Tuer la poule
de Karine Glorieux

critiqué par Libris québécis, le 16 août 2017
(Montréal - 82 ans)


La note:  étoiles
Les auteures de chick lit
Karine Glorieux est une auteure qui écrit pour les femmes. C’est de la chick lit, dit-on. Généralement les auteures du genre créent des protagonistes en quête d’un adonis. Dans Tuer la poule, on change de registre. La chick lit se tourne vers la criminalité. Sex and the City devient Murder in the Forest. On ne cherche plus l’homme idéal dans les Caraïbes. Katia de Luca invite trois concurrentes dans un chalet miteux du nord québécois, soi-disant pour partager un projet littéraire.

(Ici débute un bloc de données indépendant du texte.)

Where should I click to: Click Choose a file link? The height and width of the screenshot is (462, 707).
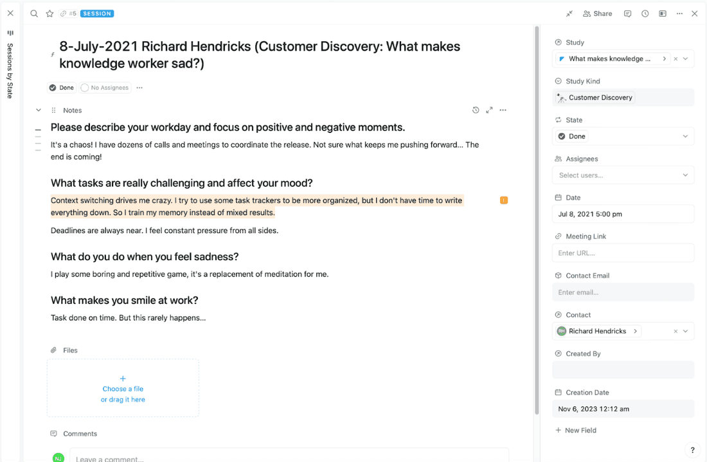(x=123, y=389)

Après avoir connu un succès démesuré avec un premier roman à l’eau de rose, Katia se voit en panne d’imagination alors que son éditrice la presse de lui fournir un nouveau manuscrit. De son ordinateur à son verre de prosecco qu’elle consomme en quantité industrielle, rien à faire. Pourtant elle se doit de publier une autre œuvre pour entretenir la ferveur de ses lectrices. Dans cet univers de l’écriture, la gloire file plus vite que l’éclair. La devise des scouts ne s’applique pas aux auteurs : scout un jour, scout pour toujours. Pour remédier à la situation, l’héroïne à la « brillante » idée de réunir ses rivales afin de provoquer un drame qu’elle exploiterait pour son prochain roman. Ainsi se vengerait-elle de sa pire ennemie qui l’a accusée de plagiat lors de la parution de son bestseller. L’éliminer de son sentier littéraire, quitte à la tuer pour s’y faire. Le dilemme du roman repose sur cette donne.

Le roman éclaire le lectorat sous les dessous de l’édition. Le glamour pour l’écrivain(e) est assujetti à un jeu qui oblige constamment les vedettes du mot à être sur le qui-vive. Faire la une des revues à potins littéraires, être la vedette invitée de tous les talk show, assister à tous les cocktails de lancement de livres, etc. Il faut mener malheureusement une vie factice pour connaître le succès.

Le sujet est intéressant et traité de manière très vivante. Mais le volet consacré à la criminalité est plutôt estudiantin. L’auteure s’y est pris de façon abracadabrante pour tenter de tuer sa poule de luxe.